Introduction Despite successful revascularization (TICI 2b or 3), almost half of the acute ischemic stroke patients with large vessel occlusion have a poor outcome. We aim to evaluate the extent by which collateral compensation is independently associated with functional outcome after successful recanalization.
Methods We retrospectively reviewed all acute ischemic stroke (AIS) patients with anterior large vessel occlusion (LVO) who underwent mechanical thrombectomy with successful revascularization in our comprehensive stroke center from 2014 to 2019. Inclusion criteria were age >18, time from last known well to reperfusion <24 hours, and patients who underwent CTP or MRI before and MRI after thrombectomy (within 24 hours). Ischemic core volume in CTP was measured as the relative CBF<30% volume of that normal tissue. MRI ischemic core volumes were calculated manually and by using Automatic Rapid Software (subtraction of 620 ACD volume-CBF<30% in the ischemic hemisphere). Infarct growth rate was defined as: (infarct volume post recanalization – infarct volume before recanalization)/(time from CTP or MRI before recanalization to MRI after recanalization). Functional outcome was measured by the modified Rankin Score (mRS) at 3 months dichotomized as good (mRS≤2) or poor (mRS>2). We used stepwise logistic regression to select variables for the final model. ROC curve analysis was done to identify the best cut-off for infarct growth rate.
Results We identified 123 patients met the inclusion criteria. Patients with poor outcome showed significant higher rates of age >80 (35% vs. 15%, p<0.001), female gender (60% vs. 46%, p=0.024), coronary artery disease (22% vs. 10%, p=0.011), atrial fibrillation (39% vs. 16%, p<0.001), and NIHSS>18 (55% vs. 24%, p<0.001) than patients with good outcome. Furthermore, patients with poor outcome had higher Tmax 10 sec (mean 62.2 sec vs. 44.4 sec, p=0.021) and infarct growth rate (mean 23.6 ml/h vs 8.3 ml/h, p=0.007). Whereas, the two groups were similar for the infarct volume before revascularization (mean 19.3 ml vs. 26.6 ml, p=0.175). Female sex (OR: 2.92, CI: 1.20 – 7.49), presence of atrial fibrillation (OR: 2.84, CI: 1.02 – 8.40), NIHSS>18 (OR: 3.44, CI: 1.35 – 9.21) and a higher infarct growth rate (OR:7.17, CI: 2.12 – 35.2) were independently associated with poor functional outcome at 3 months follow-up. Furthermore, the ROC analysis showed an infarct growth rate of 3 ml/h (AUC: 0.7) with the highest sensitivity (71%) and specificity (52%) for distinguishing between the slow and fast progressors.

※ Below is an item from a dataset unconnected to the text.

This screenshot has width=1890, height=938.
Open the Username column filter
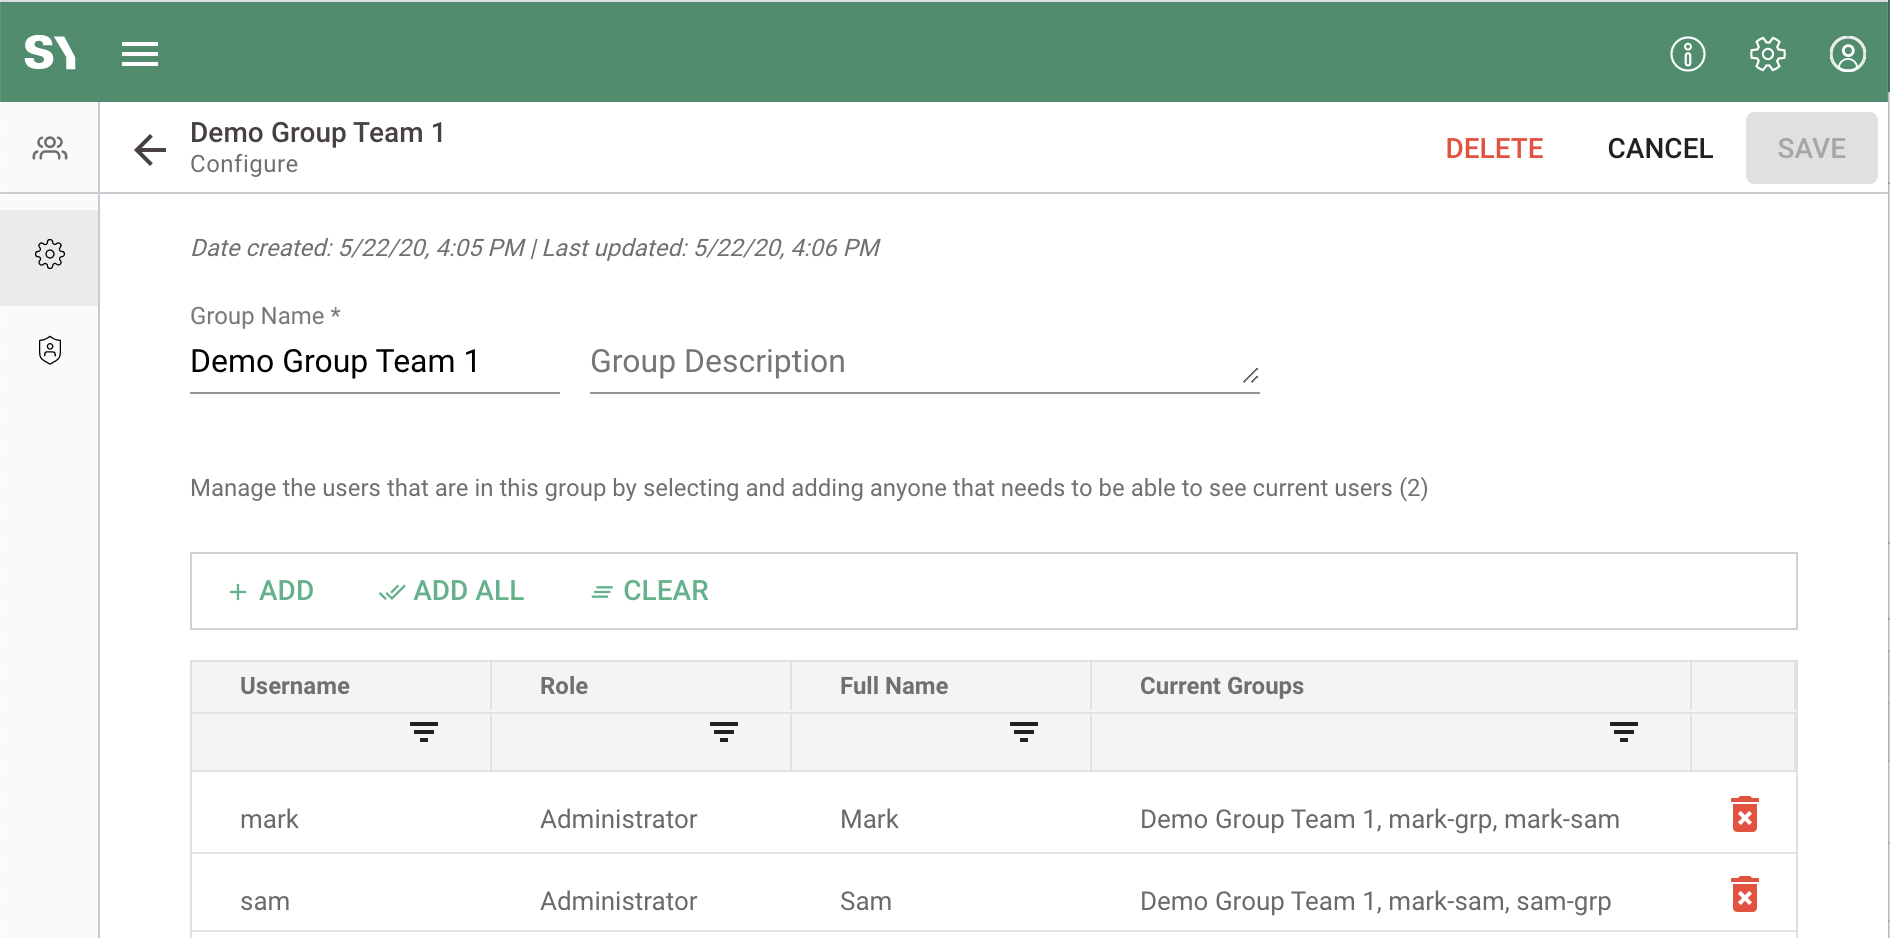click(424, 731)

Conclusions Failure of hemodynamic compensation measured by infarct growth rate represents an important predictor of poor functional outcome independent of recanalization. Early identification of transfer patients with greater infarct growth rates could help select those patients to alternative triaging systems such as direct to OR to minimize infarct progression.
Disclosures D. Quispe Orozco: None. J. Sequeiros Chirinos: None. C. Zevallos Mau: None. A. Mendez Ruiz: None. S. Abdelkarim: None. S. Ansari: None. A. Mendez Ruiz: None. M. Farooqui: None. S. Dandapat: None. S. Ortega Gutierrez: 2; C; Medtronic, Stryker.